Desdentados da Cracolândia também merecem atenção, diz assistente social
Da bbc:
Com mais de quatro décadas de apoio à população de rua do centro de São Paulo e pelo menos duas circulando pela Cracolândia, a assistente social Tina Galvão, de 71 anos, está preocupada: “A exposição dessa modelo só traz mais revolta e frustração para os demais, que vão continuar invisíveis”.
Para Tina, “a figura da Loemy não traz reflexão sobre o resto da Cracolândia. Lá circula gente feia, pobre, desdentada. A estes, que também precisam de ajuda, fica a sensação de que não merecem atenção.”
Tina, que conhece boa parte dos usuários pelo nome e costuma ser recebida com abraços em visitas semanais ao local, se refere à ex-modelo viciada em crack que ganhou fama após ser capa da revista Veja São Paulo no último fim de semana.
Uma fotomontagem que espelha o rosto de Loemy Marques nos tempos de passarela com suas feições atuais, marcadas pelo uso da droga, foi reproduzida em sites, jornais e na televisão. Programas vespertinos dedicaram horas ao tema – um deles, no próximo domingo, promete custear sua internação em uma edição especial sobre a trajetória da moça.
A repercussão causou frisson nas redes sociais.
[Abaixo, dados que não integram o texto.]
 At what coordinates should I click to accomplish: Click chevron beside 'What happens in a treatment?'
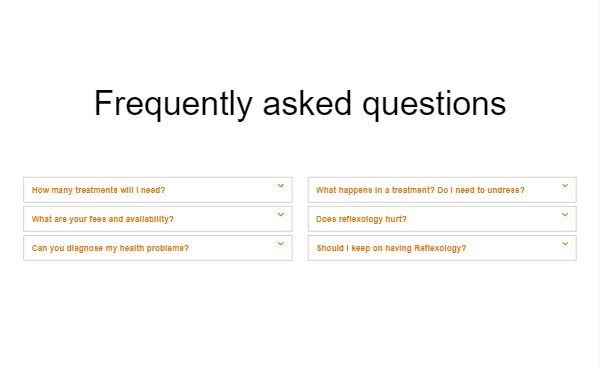[x=565, y=186]
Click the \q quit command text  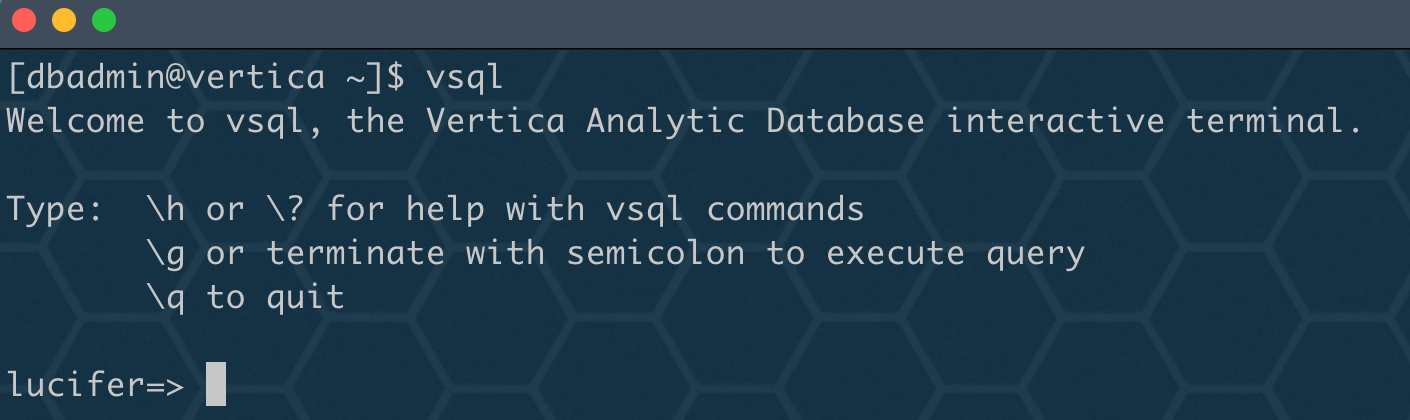tap(166, 298)
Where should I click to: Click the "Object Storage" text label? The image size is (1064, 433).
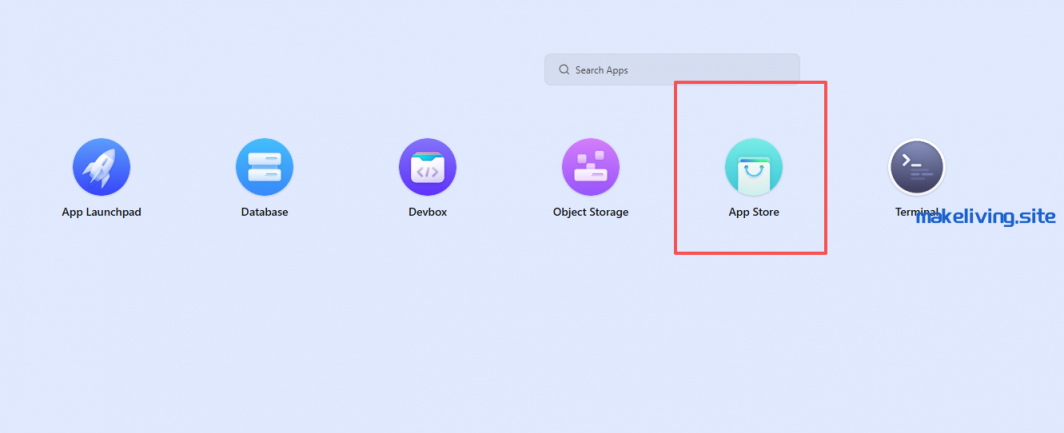(x=590, y=212)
De um lado, elogios e torcida pela “jovem-símbolo” da degradação causada pela droga, “que também pode vitimizar a classe média”. Alguns apontam que o destaque conseguido na mídia pela história da ex-modelo tem o aspecto positivo de aumentar a conscientização da população para as condições enfrentadas pelos dependentes de crack em São Paulo.
Por outro lado, circulam críticas à escolha da “loira magra, de 1,79 metro de altura e olhos verdes”, nas palavras da revista, em detrimento da maioria – que em geral não atende aos padrões tradicionais de beleza.
A assistente social concorda com a última opção.
“Acho tudo isso cruel. Com ela (Loemy) e com os outros”, diz. “Você passa anos invisível e, de um dia para o outro, é disputada por camarins e holofotes. Programas de televisão trazem deslumbramento, mas não oferecem estrutura para quem está doente.”
Tina ganhou fama no ano passado graças à “terapia do abraço” que implantou na região frequentada pelos craqueiros.
Em passeios noturnos, sozinha, ela passa horas conversando com os usuários e agindo como ponte entre suas demandas e o poder público. Tudo sempre depois de um longo abraço – ela considera o gesto importante para mostrar que “a conversa é de igual para igual”.